Problem to work on:
Exactly as they stand, set down the following records once more.

(Collected data)
*****
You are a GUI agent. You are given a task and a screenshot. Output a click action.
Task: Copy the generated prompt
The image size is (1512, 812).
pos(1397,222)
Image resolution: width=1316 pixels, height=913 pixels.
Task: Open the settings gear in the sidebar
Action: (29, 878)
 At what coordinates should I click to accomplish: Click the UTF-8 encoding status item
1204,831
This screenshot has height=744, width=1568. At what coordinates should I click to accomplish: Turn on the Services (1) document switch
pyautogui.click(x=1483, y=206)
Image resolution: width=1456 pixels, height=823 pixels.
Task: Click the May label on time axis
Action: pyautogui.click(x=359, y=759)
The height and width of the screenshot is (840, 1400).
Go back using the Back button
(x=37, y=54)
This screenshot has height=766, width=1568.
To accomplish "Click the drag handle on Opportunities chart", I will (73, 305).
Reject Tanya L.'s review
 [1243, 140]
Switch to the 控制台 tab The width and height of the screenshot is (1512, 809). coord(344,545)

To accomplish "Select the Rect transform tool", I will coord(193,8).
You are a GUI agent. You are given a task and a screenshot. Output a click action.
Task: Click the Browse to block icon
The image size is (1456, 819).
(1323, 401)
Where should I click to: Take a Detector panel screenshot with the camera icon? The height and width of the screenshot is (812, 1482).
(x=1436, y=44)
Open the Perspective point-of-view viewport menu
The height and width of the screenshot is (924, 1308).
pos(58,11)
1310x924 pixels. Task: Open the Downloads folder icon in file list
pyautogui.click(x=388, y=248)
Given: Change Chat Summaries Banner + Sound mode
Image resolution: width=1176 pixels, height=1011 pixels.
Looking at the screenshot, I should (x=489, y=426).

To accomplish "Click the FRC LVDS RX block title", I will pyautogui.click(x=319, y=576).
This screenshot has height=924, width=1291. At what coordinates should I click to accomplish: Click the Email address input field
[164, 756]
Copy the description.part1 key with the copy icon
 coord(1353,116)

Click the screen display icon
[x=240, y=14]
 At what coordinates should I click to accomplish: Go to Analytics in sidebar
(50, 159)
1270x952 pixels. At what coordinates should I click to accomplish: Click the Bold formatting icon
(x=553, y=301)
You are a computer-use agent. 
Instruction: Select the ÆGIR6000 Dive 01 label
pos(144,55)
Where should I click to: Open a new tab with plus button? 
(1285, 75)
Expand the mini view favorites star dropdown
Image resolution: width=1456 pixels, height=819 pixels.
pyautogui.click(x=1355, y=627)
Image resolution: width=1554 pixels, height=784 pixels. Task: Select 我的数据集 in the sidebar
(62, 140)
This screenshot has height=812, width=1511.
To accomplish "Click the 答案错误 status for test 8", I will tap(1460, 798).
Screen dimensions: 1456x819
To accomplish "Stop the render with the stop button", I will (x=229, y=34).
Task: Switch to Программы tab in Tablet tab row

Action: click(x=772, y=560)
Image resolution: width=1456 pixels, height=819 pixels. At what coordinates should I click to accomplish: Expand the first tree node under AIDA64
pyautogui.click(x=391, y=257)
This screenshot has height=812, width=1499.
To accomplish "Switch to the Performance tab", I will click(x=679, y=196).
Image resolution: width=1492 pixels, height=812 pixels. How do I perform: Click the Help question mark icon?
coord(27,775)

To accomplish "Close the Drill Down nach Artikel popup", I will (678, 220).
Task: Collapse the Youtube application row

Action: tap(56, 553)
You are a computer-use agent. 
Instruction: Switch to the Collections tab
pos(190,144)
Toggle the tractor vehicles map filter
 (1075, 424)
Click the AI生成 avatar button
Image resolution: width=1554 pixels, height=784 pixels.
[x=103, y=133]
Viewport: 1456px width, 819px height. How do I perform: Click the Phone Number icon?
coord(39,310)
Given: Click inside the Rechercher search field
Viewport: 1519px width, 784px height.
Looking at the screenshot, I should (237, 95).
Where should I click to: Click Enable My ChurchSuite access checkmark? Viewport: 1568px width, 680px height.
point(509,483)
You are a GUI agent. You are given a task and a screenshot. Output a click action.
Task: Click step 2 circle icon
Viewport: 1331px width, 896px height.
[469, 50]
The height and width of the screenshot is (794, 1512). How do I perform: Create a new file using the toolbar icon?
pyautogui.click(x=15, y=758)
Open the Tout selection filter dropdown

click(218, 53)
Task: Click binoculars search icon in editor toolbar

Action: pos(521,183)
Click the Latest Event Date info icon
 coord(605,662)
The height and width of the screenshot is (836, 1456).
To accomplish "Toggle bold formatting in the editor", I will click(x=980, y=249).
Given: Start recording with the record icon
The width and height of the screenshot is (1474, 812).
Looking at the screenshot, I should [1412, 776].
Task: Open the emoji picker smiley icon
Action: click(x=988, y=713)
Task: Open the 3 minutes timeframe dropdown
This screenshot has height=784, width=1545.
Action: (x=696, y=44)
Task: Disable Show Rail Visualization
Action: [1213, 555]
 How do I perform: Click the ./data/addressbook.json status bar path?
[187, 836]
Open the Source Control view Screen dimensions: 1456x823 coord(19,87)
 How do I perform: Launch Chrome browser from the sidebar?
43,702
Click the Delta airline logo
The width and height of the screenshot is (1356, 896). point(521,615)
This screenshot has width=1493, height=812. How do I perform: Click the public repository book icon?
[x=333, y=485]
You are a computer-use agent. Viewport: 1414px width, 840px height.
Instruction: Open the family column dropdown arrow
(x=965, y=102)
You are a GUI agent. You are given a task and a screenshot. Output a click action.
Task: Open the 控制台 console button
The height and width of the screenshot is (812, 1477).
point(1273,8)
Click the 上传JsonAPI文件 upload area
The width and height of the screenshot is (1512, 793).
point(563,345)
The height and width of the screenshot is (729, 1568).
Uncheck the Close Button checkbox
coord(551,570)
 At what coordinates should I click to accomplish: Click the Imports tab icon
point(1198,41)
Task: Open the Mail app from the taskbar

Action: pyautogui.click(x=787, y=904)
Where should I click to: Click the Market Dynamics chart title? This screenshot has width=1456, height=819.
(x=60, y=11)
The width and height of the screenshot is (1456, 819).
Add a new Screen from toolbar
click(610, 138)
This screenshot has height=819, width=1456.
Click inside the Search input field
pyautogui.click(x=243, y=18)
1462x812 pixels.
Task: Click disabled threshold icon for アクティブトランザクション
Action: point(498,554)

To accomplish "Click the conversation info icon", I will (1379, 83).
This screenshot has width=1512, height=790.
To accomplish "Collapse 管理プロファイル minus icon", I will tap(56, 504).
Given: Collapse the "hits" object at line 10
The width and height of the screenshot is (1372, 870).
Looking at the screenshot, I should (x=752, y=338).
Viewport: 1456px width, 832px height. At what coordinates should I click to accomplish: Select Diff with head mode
*****
Task result:
You are a GUI agent. You are given a task and a screenshot. Output a click action.
Task: Copy the generated prompt
The image size is (1512, 812).
pos(1397,222)
Image resolution: width=1316 pixels, height=913 pixels.
Task: Open the settings gear in the sidebar
Action: (29, 878)
 At what coordinates should I click to accomplish: Click the UTF-8 encoding status item
1204,831
This screenshot has height=744, width=1568. At what coordinates should I click to accomplish: Turn on the Services (1) document switch
pyautogui.click(x=1483, y=206)
Image resolution: width=1456 pixels, height=823 pixels.
Task: Click the May label on time axis
Action: pyautogui.click(x=359, y=759)
The height and width of the screenshot is (840, 1400).
Go back using the Back button
(x=37, y=54)
This screenshot has height=766, width=1568.
To accomplish "Click the drag handle on Opportunities chart", I will (73, 305).
Reject Tanya L.'s review
 [1243, 140]
Switch to the 控制台 tab The width and height of the screenshot is (1512, 809). coord(344,545)

To accomplish "Select the Rect transform tool", I will coord(193,8).
You are a GUI agent. You are given a task and a screenshot. Output a click action.
Task: Click the Browse to block icon
The image size is (1456, 819).
(1323, 401)
Where should I click to: Take a Detector panel screenshot with the camera icon? The height and width of the screenshot is (812, 1482).
(x=1436, y=44)
Open the Perspective point-of-view viewport menu
The height and width of the screenshot is (924, 1308).
pos(58,11)
1310x924 pixels. Task: Open the Downloads folder icon in file list
pyautogui.click(x=388, y=248)
Given: Change Chat Summaries Banner + Sound mode
Image resolution: width=1176 pixels, height=1011 pixels.
Looking at the screenshot, I should (x=489, y=426).

To accomplish "Click the FRC LVDS RX block title", I will pyautogui.click(x=319, y=576).
This screenshot has height=924, width=1291. At what coordinates should I click to accomplish: Click the Email address input field
[164, 756]
Copy the description.part1 key with the copy icon
 coord(1353,116)

Click the screen display icon
[x=240, y=14]
 At what coordinates should I click to accomplish: Go to Analytics in sidebar
(50, 159)
1270x952 pixels. At what coordinates should I click to accomplish: Click the Bold formatting icon
(x=553, y=301)
You are a computer-use agent. 
Instruction: Select the ÆGIR6000 Dive 01 label
pos(144,55)
Where should I click to: Open a new tab with plus button? 
(1285, 75)
Expand the mini view favorites star dropdown
Image resolution: width=1456 pixels, height=819 pixels.
pyautogui.click(x=1355, y=627)
Image resolution: width=1554 pixels, height=784 pixels. Task: Select 我的数据集 in the sidebar
(62, 140)
This screenshot has height=812, width=1511.
To accomplish "Click the 答案错误 status for test 8", I will tap(1460, 798).
Screen dimensions: 1456x819
To accomplish "Stop the render with the stop button", I will (x=229, y=34).
Task: Switch to Программы tab in Tablet tab row

Action: click(x=772, y=560)
Image resolution: width=1456 pixels, height=819 pixels. At what coordinates should I click to accomplish: Expand the first tree node under AIDA64
pyautogui.click(x=391, y=257)
This screenshot has height=812, width=1499.
To accomplish "Switch to the Performance tab", I will click(x=679, y=196).
Image resolution: width=1492 pixels, height=812 pixels. How do I perform: Click the Help question mark icon?
coord(27,775)

To accomplish "Close the Drill Down nach Artikel popup", I will (678, 220).
Task: Collapse the Youtube application row

Action: tap(56, 553)
You are a computer-use agent. 
Instruction: Switch to the Collections tab
pos(190,144)
Toggle the tractor vehicles map filter
 (1075, 424)
Click the AI生成 avatar button
Image resolution: width=1554 pixels, height=784 pixels.
[x=103, y=133]
Viewport: 1456px width, 819px height. How do I perform: Click the Phone Number icon?
coord(39,310)
Given: Click inside the Rechercher search field
Viewport: 1519px width, 784px height.
Looking at the screenshot, I should (237, 95).
Where should I click to: Click Enable My ChurchSuite access checkmark? Viewport: 1568px width, 680px height.
point(509,483)
You are a GUI agent. You are given a task and a screenshot. Output a click action.
Task: Click step 2 circle icon
Viewport: 1331px width, 896px height.
[469, 50]
The height and width of the screenshot is (794, 1512). How do I perform: Create a new file using the toolbar icon?
pyautogui.click(x=15, y=758)
Open the Tout selection filter dropdown

click(218, 53)
Task: Click binoculars search icon in editor toolbar

Action: pos(521,183)
Click the Latest Event Date info icon
 coord(605,662)
The height and width of the screenshot is (836, 1456).
To accomplish "Toggle bold formatting in the editor", I will click(x=980, y=249).
Given: Start recording with the record icon
The width and height of the screenshot is (1474, 812).
Looking at the screenshot, I should [1412, 776].
Task: Open the emoji picker smiley icon
Action: click(x=988, y=713)
Task: Open the 3 minutes timeframe dropdown
This screenshot has height=784, width=1545.
Action: (x=696, y=44)
Task: Disable Show Rail Visualization
Action: [1213, 555]
 How do I perform: Click the ./data/addressbook.json status bar path?
[187, 836]
Open the Source Control view Screen dimensions: 1456x823 coord(19,87)
 How do I perform: Launch Chrome browser from the sidebar?
43,702
Click the Delta airline logo
The width and height of the screenshot is (1356, 896). point(521,615)
This screenshot has width=1493, height=812. How do I perform: Click the public repository book icon?
[x=333, y=485]
You are a computer-use agent. Viewport: 1414px width, 840px height.
Instruction: Open the family column dropdown arrow
(x=965, y=102)
You are a GUI agent. You are given a task and a screenshot. Output a click action.
Task: Open the 控制台 console button
The height and width of the screenshot is (812, 1477).
point(1273,8)
Click the 上传JsonAPI文件 upload area
The width and height of the screenshot is (1512, 793).
point(563,345)
The height and width of the screenshot is (729, 1568).
Uncheck the Close Button checkbox
coord(551,570)
 At what coordinates should I click to accomplish: Click the Imports tab icon
point(1198,41)
Task: Open the Mail app from the taskbar

Action: pyautogui.click(x=787, y=904)
Where should I click to: Click the Market Dynamics chart title? This screenshot has width=1456, height=819.
(x=60, y=11)
The width and height of the screenshot is (1456, 819).
Add a new Screen from toolbar
click(610, 138)
This screenshot has height=819, width=1456.
Click inside the Search input field
pyautogui.click(x=243, y=18)
1462x812 pixels.
Task: Click disabled threshold icon for アクティブトランザクション
Action: point(498,554)

To accomplish "Click the conversation info icon", I will (1379, 83).
This screenshot has width=1512, height=790.
To accomplish "Collapse 管理プロファイル minus icon", I will tap(56, 504).
Given: Collapse the "hits" object at line 10
The width and height of the screenshot is (1372, 870).
Looking at the screenshot, I should (x=752, y=338).
Viewport: 1456px width, 832px height. At what coordinates should I click to accomplish: Select Diff with head mode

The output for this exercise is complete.